Here’s another problem circling 8th edition coherency that doesn’t require anything but a very possible outcome in very traditional and straightforward play: What if a unit takes casualties such that it is no longer in coherency and cannot get back into coherency in a single move? This is not uncommon, for example, with any decent sized unit that loses models in the middle of a stretched out line, and there is no rule forbidding or preventing a player from allocating wounds in such a way.

Previous editions had a simple paragraph of text explaining that the unit had to try to move back toward coherency as best as possible at each opportunity to do so. Rules-as-written in the 8th edition text though, that unit is immobilized. If a unit “must be set up and finish any sort of move as a group with every model within 2″ horizontally and 6″ vertically of at least one other model from their unit” then it cannot make a move that ends with it out of coherency, plain and simple. There is no other provision to move given, so a unit that has its coherency broken and cannot restore it in a single move is thereafter stuck.

Units getting immobilized like this doesn’t seem like anything that would be reasonably intended. It’s very non-intuitive, frustrating gameplay, not explicitly described, a major change, and not a previewed one. Presumably most people will play as before and move toward coherency as best as possible. But then: Do you have to advance, or is it enough to just move? Previous editions explicitly noted that you had to run as well if you were out of coherency and could not restore it in a move, but there is no such note about advancing in 8th and it would not be absurd for someone to not assume such.

To that point about assumptions, what if you’ve never played before? How do you know what to do when coherency breaks? Being stuck clearly isn’t going to seem right but the straight rules text doesn’t let you move or provide other guidance, so now you’re putting your game on pause to deliberate on what should happen, potentially consult forums, and so on. A chunk of the time savings gained in speeding up the game just got burned up, and that’s for a very simple question with immediately likely answers.

In sum: Many people will simply say “Don’t be that guy, just play the obvious way and don’t exploit the rules.” But why shouldn’t I play to win within the given rules? And what if you’ve never played before? Who decides what’s obvious and fair? That obviously should be and largely can only be Games Workshop, but as they have so many times in the past, they’ve abdicated that role on these example questions.


Many people think of ambiguous and unclear rules as problems mostly for tournament players. But that’s entirely wrong. Despite the various communities with their own FAQs and such, tournament players are the most prepared to mitigate and obviate these kinds of issues. Playing with strangers and in a competitive settling quickly exposes rules misunderstandings and uncertainties, forcing their resolution. Tournaments also have the people, structure, and impetus to develop and disseminate FAQs as needed.

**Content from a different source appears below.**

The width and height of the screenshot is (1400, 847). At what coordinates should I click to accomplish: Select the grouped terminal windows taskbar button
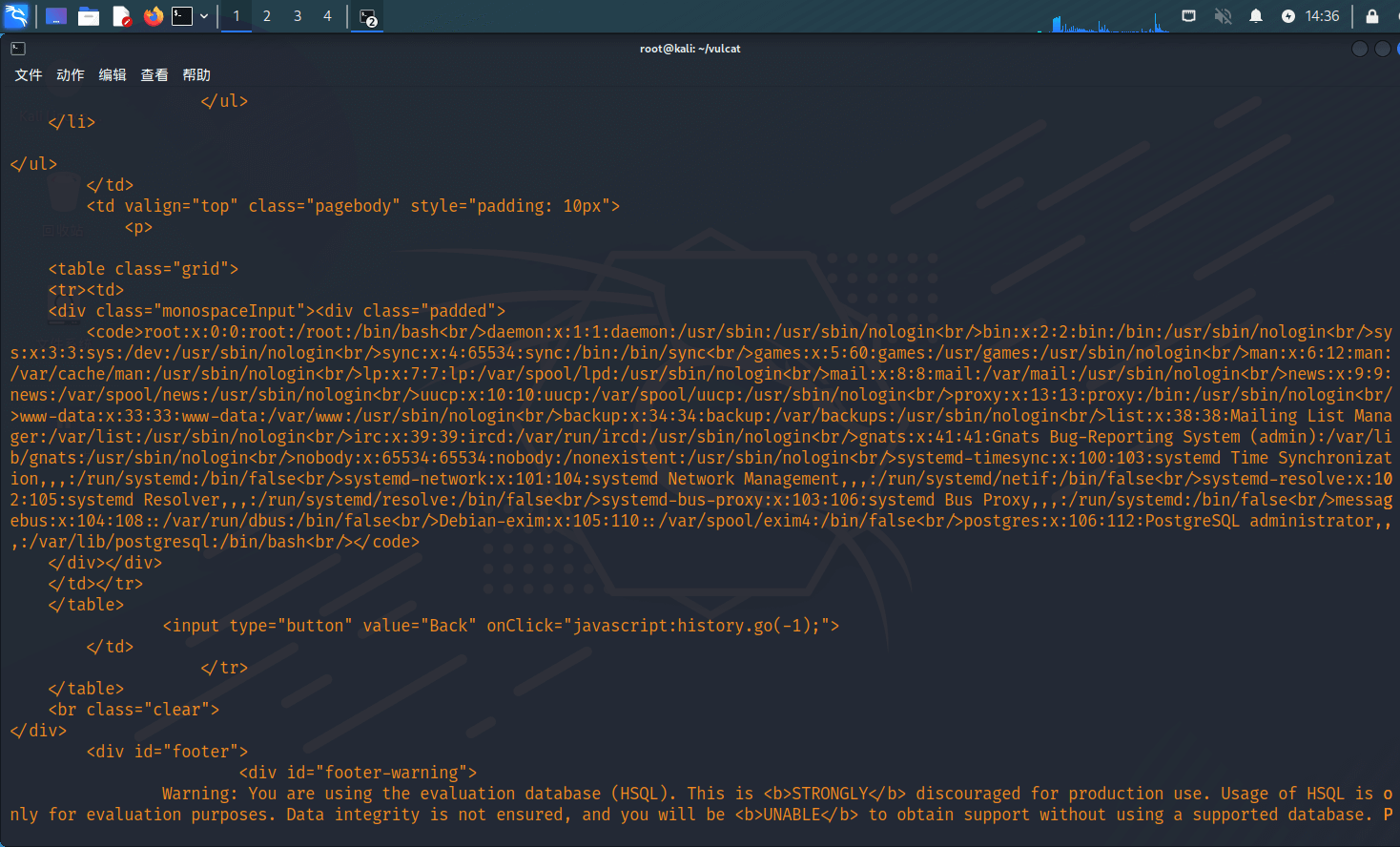point(368,17)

Casual players don’t have any of that. They’re on their own, encountering problems ad hoc and coming up with ad hoc solutions, and then potentially hitting entirely different solutions when they do go play other people, even casually. What happens to people at home playing 40k the first time unit coherency is broken and they have to figure out what to do next? Their game just stalled as they work it out. Worse, what about some young newcomer who builds a whole army strategy around breaking up their heavy weapons into mini-fireteams and then shows up at weeknight open gaming only to be told that’s not how the game works even though the rules don’t actually forbid it and they have no a priori way to know that? That’s going to be devastating.

In order to play games quickly and with strangers possessing their own set of assumptions and experiences, you need clear rules, regardless of how competitive or casual the match. Ambiguity is detrimental to the experience of all types of players.

I’m all for streamlining games. Being able to play games quickly is one huge positive. Clear and concise rules with an underlying elegance often also yield more strategic depth. But note in this area at least that nothing has been streamlined, the rules are just marginally shorter in text. The original coherency rules were two short, clear paragraphs that adequately captured a simple mechanic even as they could have perhaps been made even shorter and more clear. Instead, now there’s almost as much text as before, the game is no simpler, and a number of additional questions are generated even with only cursory investigation. Frustratingly, this isn’t even a space saving issue—there’s plenty of whitespace on that page immediately below the rule that could have been used to define coherency just as well as before or better.

Maybe I’m way off base and despite all indications the new coherency rules are indeed intended to permit splitting up units into pairs. But how to act when coherency is broken seems like an outright omission. It’s a straightforward one so probably it won’t be too much of a problem. But these are non-trivial, completely unnecessary problems that did not exist before and come up within the first minute of reading the new rules, literally in the third paragraph. How many other similar issues are there going to be in these “streamlined” rules? How many of them are exploitable to distort the game? Even setting aside Games Workshop’s track record on these kinds of issues, encountering such questions so quickly at minimum warrants some skepticism about what else will come up in the rest of the rules once read in depth and on the table.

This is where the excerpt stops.